28 de dez. de 2014

os dias

Eles correm, quase voam até finalmente chegar aqui. Mas quando amanhece e se dá conta de que é o último do ano, Domingo respira fundo e paira, sem pressa nenhuma de passar. Calmo por natureza, hoje ele se dá ao luxo de ser ainda mais lento e quieto. Como se quisesse ser plenamente Domingo pela última vez desta vez. E mesmo sob o sol excitado pelo verão, a tarde desliza tranquila, vai se esticando, preguiçosa, e fecha os olhos lentamente quando a noite chega, diferente das noites ansiosas de tantos Domingos antecipando a Segunda-Feira.
Os próximos três dias, cada vez mais últimos, também entram nesse ritmo estranho e seguem desconectados do relógio e suas urgências. Suspenso na rede, o Tempo tira férias, balançando entre o ano que termina e o que está começando, e quando amanhecer novamente, Domingo vai respirar fundo e pairar, como se fosse a primeira vez.

21 de dez. de 2014

natal

Todo mundo foi embora. Aos poucos, é verdade. Uma turma se mudou num ano; outra, meses depois. E eu fui ficando e ficando e fiquei. Sozinho. Por sorte, sou muito maleável, me adapto bem às circunstâncias. Cá entre nós, não sinto tanta falta assim de ninguém, quer dizer, na maior parte do tempo. Mas quando chega dezembro, confesso, bate uma saudade. O pessoal era animado e na hora de armar a festa, nossa, a gente caprichava no visual. Espalhados pela casa, dávamos um colorido todo especial a cada canto, muito brilho, luzes, era lindo mesmo! A criançada brincando com a gente, bons tempos! Agora todos cresceram, fico espantado vendo como o tempo passou... Mas não vou dar uma de saudosista, até porque hoje em dia também tem festa. A noite sempre é alegre, com música e o maior capricho nos comes e bebes, e mesmo sozinho, eu continuo aqui, a postos, no lugar de sempre, dando as boas vindas pra quem chega. É uma baita responsabilidade, ser o único vestido a caráter, segurando o clima da noite! Mas também é uma delícia continuar existindo pra quem, ano após ano, espera esse dia pra me reencontrar.

18 de dez. de 2014

natal

trocar presentes
celebrar encontros
lembrar dos ausentes

rimar alegria com melancolia

desde que me lembro
a saudade mora
em dezembro

13 de dez. de 2014

afeto

a língua-lixa lambe
com delicadeza
faz cócegas, arranha
mistura doçura e dureza 

na língua dos gatos
amor rima com aspereza

10 de dez. de 2014

A Vida é Logo Aqui

(…) Dani, não esquece! Toma logo o antialérgico se levar uma picada!
Entro no ônibus abraçando minha mochila feito travesseiro, e me encolho num dos últimos bancos, cara grudada na janela, dando tchau pra minha mãe, de pé, ali na calçada, entre mil mães a única com vontade-de-chorar-disfarçada-de-sorriso. Seu rosto me diz que ela está feliz porque estou indo e aflita porque estou indo. Quando o ônibus começa a se mover, a turma grita e festeja a partida enquanto as mães vão ficando pra trás, e então peço -- é quase uma prece -- pra que todos os temores fiquem lá, com ela, plantados na calçada.
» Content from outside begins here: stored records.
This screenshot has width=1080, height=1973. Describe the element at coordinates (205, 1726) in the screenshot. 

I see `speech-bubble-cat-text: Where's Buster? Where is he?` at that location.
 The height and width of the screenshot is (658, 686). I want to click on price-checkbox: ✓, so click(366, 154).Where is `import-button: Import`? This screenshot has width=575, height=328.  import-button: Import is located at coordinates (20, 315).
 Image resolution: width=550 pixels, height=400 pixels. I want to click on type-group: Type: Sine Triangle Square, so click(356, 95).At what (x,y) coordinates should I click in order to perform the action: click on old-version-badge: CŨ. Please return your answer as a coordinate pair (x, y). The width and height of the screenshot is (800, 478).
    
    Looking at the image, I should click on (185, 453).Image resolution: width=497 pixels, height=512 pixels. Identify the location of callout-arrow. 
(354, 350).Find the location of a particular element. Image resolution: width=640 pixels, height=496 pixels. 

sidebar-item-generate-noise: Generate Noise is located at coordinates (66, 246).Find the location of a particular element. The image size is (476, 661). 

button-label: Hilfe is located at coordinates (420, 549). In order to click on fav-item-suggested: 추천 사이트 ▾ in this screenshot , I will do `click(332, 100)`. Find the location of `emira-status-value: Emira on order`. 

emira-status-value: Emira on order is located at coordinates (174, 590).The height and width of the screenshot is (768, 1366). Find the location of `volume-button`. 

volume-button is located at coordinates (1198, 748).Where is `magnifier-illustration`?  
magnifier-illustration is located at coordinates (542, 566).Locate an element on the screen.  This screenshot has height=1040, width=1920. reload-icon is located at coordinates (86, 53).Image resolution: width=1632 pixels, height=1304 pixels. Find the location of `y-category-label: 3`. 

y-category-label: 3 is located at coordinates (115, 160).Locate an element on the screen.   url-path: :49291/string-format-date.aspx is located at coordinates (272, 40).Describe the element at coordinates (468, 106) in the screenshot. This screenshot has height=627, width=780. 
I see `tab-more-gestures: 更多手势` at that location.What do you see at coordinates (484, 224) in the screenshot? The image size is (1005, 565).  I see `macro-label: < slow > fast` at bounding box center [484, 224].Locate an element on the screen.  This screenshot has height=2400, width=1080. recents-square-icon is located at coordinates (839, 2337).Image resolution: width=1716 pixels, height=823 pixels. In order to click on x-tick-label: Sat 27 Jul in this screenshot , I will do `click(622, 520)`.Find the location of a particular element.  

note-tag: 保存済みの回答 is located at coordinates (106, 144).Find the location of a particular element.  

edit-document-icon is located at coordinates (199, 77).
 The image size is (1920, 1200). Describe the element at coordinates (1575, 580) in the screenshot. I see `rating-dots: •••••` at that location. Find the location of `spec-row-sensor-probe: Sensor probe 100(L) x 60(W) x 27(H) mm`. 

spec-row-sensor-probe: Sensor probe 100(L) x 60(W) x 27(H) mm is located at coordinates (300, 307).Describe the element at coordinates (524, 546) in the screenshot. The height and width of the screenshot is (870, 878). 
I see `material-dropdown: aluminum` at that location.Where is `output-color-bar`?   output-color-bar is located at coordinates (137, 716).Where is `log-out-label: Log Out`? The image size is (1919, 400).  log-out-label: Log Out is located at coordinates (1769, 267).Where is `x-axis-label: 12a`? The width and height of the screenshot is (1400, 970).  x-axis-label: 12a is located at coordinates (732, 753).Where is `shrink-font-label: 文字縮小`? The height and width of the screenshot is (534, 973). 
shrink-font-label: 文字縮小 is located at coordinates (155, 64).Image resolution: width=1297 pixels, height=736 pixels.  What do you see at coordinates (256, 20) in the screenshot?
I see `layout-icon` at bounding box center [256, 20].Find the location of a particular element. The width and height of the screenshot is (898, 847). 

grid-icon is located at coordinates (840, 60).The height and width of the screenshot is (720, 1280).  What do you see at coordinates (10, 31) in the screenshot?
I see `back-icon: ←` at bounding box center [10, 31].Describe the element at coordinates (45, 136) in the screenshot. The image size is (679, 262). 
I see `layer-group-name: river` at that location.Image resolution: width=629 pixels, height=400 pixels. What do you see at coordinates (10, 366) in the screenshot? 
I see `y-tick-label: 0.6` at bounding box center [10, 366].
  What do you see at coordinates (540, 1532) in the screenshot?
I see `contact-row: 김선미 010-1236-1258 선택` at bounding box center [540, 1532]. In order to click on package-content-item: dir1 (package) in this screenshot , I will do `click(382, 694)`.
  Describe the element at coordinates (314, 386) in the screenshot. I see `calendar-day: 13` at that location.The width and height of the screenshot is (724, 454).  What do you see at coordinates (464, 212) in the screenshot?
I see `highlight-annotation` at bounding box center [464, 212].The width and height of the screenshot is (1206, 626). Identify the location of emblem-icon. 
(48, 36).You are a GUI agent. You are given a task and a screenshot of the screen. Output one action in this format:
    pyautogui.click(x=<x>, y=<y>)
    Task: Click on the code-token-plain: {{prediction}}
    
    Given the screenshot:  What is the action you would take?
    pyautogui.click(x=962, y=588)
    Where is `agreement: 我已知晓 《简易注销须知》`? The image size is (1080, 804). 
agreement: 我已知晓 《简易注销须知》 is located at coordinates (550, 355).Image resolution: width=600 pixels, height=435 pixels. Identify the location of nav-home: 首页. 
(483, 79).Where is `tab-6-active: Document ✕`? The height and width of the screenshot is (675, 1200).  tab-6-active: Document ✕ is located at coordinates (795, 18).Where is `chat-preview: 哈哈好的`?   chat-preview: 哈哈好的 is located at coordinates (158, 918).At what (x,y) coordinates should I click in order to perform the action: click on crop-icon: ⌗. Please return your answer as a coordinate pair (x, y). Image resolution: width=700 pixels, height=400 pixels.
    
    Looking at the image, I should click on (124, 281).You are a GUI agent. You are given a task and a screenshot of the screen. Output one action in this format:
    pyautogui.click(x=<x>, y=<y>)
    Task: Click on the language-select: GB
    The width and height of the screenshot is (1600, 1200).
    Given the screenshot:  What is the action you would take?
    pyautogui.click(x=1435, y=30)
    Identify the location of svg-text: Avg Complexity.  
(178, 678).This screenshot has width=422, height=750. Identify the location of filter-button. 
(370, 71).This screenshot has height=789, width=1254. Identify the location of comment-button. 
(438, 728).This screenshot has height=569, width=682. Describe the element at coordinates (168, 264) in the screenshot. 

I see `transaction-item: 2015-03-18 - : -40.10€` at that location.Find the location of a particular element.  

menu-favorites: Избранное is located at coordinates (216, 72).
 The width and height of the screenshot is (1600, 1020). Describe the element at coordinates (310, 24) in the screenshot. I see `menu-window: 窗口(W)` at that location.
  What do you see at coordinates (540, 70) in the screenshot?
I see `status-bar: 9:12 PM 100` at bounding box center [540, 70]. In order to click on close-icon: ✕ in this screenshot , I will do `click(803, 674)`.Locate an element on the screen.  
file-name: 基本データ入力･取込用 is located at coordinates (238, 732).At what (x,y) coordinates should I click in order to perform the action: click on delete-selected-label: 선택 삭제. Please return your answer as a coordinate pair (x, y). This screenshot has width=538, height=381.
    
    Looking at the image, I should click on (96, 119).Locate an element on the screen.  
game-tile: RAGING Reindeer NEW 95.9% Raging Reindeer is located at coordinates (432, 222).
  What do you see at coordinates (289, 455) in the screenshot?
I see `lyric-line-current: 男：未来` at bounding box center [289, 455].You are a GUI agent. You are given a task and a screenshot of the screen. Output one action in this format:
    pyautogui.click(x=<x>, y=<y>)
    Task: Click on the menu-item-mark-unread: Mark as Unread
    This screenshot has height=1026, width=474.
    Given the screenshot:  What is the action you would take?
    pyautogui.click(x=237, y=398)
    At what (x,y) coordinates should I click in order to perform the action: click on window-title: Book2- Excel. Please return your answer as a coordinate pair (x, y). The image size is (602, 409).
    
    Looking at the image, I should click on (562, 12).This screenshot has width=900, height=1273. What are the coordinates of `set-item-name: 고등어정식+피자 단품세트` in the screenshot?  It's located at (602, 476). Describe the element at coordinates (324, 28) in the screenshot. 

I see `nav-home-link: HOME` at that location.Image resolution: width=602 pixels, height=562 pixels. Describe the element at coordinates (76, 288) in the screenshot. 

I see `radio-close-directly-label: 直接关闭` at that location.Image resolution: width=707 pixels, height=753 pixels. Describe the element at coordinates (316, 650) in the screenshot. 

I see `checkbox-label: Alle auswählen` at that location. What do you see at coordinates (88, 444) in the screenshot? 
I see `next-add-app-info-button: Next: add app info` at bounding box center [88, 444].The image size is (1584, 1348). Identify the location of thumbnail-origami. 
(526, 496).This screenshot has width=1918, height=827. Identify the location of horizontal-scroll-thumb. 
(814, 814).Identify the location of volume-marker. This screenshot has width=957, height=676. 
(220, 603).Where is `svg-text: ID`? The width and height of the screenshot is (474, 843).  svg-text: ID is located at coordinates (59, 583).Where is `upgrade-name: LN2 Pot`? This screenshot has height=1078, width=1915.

Trecho de "Dani Vai Dançar", na coletânea organizada por Nelson de Oliveira, chegando com o ano novo com o selo do Sesi-SP Editora.

8 de dez. de 2014

esperar

(*)
o chá, as manhãs, as histórias: todas as coisas têm seu tempo de nascer.  

(*) a ilustração é de Eva Vásquez

3 de dez. de 2014

sementes

Hoje lembrei daquela experiência que a gente fazia na escola, em algum momento do antigo curso primário: dentro de um potinho transparente, colocávamos um grão de feijão sobre um punhado de algodão embebido em água. Depois, era só deixar o recipiente num lugar bem iluminado, umedecer o algodão, caso secasse, e esperar. Em poucos dias, o feijão enrugava e logo aparecia a pontinha de um caule que cresceria rápido, feito mágica, rodeado de folhas verdinhas. Aguardo o início do ano com a mesma expectativa da menina que ficava observando os primeiros sinais de mudança dentro daquela nuvem de algodão, ansiosa para ver os brotos de tantas sementes que plantei em 2014.